Repeat the whole listing below with nothing added or dropped.
[Start of Attachment]
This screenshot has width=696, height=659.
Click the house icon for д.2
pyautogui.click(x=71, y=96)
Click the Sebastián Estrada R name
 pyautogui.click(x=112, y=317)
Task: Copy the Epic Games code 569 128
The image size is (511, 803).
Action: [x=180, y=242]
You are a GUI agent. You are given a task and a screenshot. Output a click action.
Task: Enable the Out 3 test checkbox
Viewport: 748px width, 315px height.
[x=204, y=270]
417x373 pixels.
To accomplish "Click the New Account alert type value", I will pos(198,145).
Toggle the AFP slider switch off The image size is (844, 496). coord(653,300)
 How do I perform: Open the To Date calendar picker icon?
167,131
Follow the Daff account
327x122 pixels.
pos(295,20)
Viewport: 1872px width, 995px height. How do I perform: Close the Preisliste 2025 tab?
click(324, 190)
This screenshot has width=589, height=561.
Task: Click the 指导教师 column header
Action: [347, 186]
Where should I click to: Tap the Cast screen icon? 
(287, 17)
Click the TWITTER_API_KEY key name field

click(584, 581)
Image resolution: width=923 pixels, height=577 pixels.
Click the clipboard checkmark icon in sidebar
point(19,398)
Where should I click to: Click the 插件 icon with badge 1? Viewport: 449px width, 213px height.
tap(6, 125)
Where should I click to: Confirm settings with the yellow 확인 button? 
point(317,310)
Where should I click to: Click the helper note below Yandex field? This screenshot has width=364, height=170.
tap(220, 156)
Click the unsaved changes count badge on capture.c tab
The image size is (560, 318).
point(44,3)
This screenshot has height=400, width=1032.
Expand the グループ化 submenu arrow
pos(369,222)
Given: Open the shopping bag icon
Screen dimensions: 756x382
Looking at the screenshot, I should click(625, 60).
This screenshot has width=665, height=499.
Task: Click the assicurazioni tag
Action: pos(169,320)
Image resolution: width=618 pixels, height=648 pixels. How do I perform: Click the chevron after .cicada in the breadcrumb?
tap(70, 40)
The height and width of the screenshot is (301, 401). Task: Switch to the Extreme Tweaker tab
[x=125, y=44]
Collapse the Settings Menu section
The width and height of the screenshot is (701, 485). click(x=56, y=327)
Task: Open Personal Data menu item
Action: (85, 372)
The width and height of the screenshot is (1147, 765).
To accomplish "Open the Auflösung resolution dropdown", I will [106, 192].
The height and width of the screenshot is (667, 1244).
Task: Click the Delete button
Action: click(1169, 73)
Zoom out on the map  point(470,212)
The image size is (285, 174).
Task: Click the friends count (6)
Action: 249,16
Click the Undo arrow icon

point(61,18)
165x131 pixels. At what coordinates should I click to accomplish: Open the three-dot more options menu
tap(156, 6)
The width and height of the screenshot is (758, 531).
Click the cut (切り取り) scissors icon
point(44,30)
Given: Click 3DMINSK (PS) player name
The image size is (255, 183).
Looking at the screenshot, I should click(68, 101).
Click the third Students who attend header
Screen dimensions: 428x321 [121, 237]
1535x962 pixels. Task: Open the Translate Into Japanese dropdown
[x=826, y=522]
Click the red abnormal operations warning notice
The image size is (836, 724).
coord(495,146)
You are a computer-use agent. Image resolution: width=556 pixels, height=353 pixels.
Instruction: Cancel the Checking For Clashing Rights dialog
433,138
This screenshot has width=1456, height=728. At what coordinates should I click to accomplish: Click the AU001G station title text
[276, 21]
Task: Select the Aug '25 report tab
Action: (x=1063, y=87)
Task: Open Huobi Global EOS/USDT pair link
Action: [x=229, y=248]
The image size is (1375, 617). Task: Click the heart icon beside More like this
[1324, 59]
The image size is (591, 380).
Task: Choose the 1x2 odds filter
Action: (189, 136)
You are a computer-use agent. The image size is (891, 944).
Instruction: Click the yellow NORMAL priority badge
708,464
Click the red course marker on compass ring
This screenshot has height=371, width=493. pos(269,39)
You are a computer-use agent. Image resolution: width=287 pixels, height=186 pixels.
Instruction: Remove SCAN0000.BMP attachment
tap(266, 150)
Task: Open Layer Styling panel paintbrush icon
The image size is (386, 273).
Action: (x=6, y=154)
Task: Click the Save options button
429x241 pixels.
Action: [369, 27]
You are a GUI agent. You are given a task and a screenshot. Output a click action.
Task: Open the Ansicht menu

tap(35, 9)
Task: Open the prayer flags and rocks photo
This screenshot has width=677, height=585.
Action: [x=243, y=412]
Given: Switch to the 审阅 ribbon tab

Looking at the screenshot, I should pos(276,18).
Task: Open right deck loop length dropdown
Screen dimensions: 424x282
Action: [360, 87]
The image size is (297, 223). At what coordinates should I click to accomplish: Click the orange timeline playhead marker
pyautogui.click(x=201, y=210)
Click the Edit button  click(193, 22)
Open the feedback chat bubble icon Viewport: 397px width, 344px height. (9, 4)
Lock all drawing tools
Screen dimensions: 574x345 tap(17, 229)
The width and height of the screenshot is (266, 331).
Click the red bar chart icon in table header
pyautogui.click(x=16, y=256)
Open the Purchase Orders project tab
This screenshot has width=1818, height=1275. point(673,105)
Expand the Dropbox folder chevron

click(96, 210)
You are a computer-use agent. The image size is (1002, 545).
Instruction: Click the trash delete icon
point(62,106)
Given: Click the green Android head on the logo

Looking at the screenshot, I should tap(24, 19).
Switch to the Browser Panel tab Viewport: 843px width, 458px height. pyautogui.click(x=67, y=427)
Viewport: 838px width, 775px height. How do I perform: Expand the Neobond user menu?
[End of Attachment]
## WORKED SOLUTION
This screenshot has width=696, height=659.
Click the house icon for д.2
pyautogui.click(x=71, y=96)
Click the Sebastián Estrada R name
 pyautogui.click(x=112, y=317)
Task: Copy the Epic Games code 569 128
The image size is (511, 803).
Action: [x=180, y=242]
You are a GUI agent. You are given a task and a screenshot. Output a click action.
Task: Enable the Out 3 test checkbox
Viewport: 748px width, 315px height.
[x=204, y=270]
417x373 pixels.
To accomplish "Click the New Account alert type value", I will pos(198,145).
Toggle the AFP slider switch off The image size is (844, 496). coord(653,300)
 How do I perform: Open the To Date calendar picker icon?
167,131
Follow the Daff account
327x122 pixels.
pos(295,20)
Viewport: 1872px width, 995px height. How do I perform: Close the Preisliste 2025 tab?
click(324, 190)
This screenshot has width=589, height=561.
Task: Click the 指导教师 column header
Action: [347, 186]
Where should I click to: Tap the Cast screen icon? 
(287, 17)
Click the TWITTER_API_KEY key name field

click(584, 581)
Image resolution: width=923 pixels, height=577 pixels.
Click the clipboard checkmark icon in sidebar
point(19,398)
Where should I click to: Click the 插件 icon with badge 1? Viewport: 449px width, 213px height.
tap(6, 125)
Where should I click to: Confirm settings with the yellow 확인 button? 
point(317,310)
Where should I click to: Click the helper note below Yandex field? This screenshot has width=364, height=170.
tap(220, 156)
Click the unsaved changes count badge on capture.c tab
The image size is (560, 318).
point(44,3)
This screenshot has height=400, width=1032.
Expand the グループ化 submenu arrow
pos(369,222)
Given: Open the shopping bag icon
Screen dimensions: 756x382
Looking at the screenshot, I should click(625, 60).
This screenshot has width=665, height=499.
Task: Click the assicurazioni tag
Action: pos(169,320)
Image resolution: width=618 pixels, height=648 pixels. How do I perform: Click the chevron after .cicada in the breadcrumb?
tap(70, 40)
The height and width of the screenshot is (301, 401). Task: Switch to the Extreme Tweaker tab
[x=125, y=44]
Collapse the Settings Menu section
The width and height of the screenshot is (701, 485). click(x=56, y=327)
Task: Open Personal Data menu item
Action: (85, 372)
The width and height of the screenshot is (1147, 765).
To accomplish "Open the Auflösung resolution dropdown", I will [106, 192].
The height and width of the screenshot is (667, 1244).
Task: Click the Delete button
Action: click(1169, 73)
Zoom out on the map  point(470,212)
The image size is (285, 174).
Task: Click the friends count (6)
Action: 249,16
Click the Undo arrow icon

point(61,18)
165x131 pixels. At what coordinates should I click to accomplish: Open the three-dot more options menu
tap(156, 6)
The width and height of the screenshot is (758, 531).
Click the cut (切り取り) scissors icon
point(44,30)
Given: Click 3DMINSK (PS) player name
The image size is (255, 183).
Looking at the screenshot, I should click(68, 101).
Click the third Students who attend header
Screen dimensions: 428x321 [121, 237]
1535x962 pixels. Task: Open the Translate Into Japanese dropdown
[x=826, y=522]
Click the red abnormal operations warning notice
The image size is (836, 724).
coord(495,146)
You are a computer-use agent. Image resolution: width=556 pixels, height=353 pixels.
Instruction: Cancel the Checking For Clashing Rights dialog
433,138
This screenshot has width=1456, height=728. At what coordinates should I click to accomplish: Click the AU001G station title text
[276, 21]
Task: Select the Aug '25 report tab
Action: (x=1063, y=87)
Task: Open Huobi Global EOS/USDT pair link
Action: [x=229, y=248]
The image size is (1375, 617). Task: Click the heart icon beside More like this
[1324, 59]
The image size is (591, 380).
Task: Choose the 1x2 odds filter
Action: (189, 136)
You are a computer-use agent. The image size is (891, 944).
Instruction: Click the yellow NORMAL priority badge
708,464
Click the red course marker on compass ring
This screenshot has height=371, width=493. pos(269,39)
You are a computer-use agent. Image resolution: width=287 pixels, height=186 pixels.
Instruction: Remove SCAN0000.BMP attachment
tap(266, 150)
Task: Open Layer Styling panel paintbrush icon
The image size is (386, 273).
Action: (x=6, y=154)
Task: Click the Save options button
429x241 pixels.
Action: [369, 27]
You are a GUI agent. You are given a task and a screenshot. Output a click action.
Task: Open the Ansicht menu

tap(35, 9)
Task: Open the prayer flags and rocks photo
This screenshot has width=677, height=585.
Action: [x=243, y=412]
Given: Switch to the 审阅 ribbon tab

Looking at the screenshot, I should pos(276,18).
Task: Open right deck loop length dropdown
Screen dimensions: 424x282
Action: [360, 87]
The image size is (297, 223). At what coordinates should I click to accomplish: Click the orange timeline playhead marker
pyautogui.click(x=201, y=210)
Click the Edit button  click(193, 22)
Open the feedback chat bubble icon Viewport: 397px width, 344px height. (9, 4)
Lock all drawing tools
Screen dimensions: 574x345 tap(17, 229)
The width and height of the screenshot is (266, 331).
Click the red bar chart icon in table header
pyautogui.click(x=16, y=256)
Open the Purchase Orders project tab
This screenshot has width=1818, height=1275. point(673,105)
Expand the Dropbox folder chevron

click(96, 210)
You are a computer-use agent. The image size is (1002, 545).
Instruction: Click the trash delete icon
point(62,106)
Given: Click the green Android head on the logo

Looking at the screenshot, I should tap(24, 19).
Switch to the Browser Panel tab Viewport: 843px width, 458px height. pyautogui.click(x=67, y=427)
Viewport: 838px width, 775px height. How do I perform: Expand the Neobond user menu?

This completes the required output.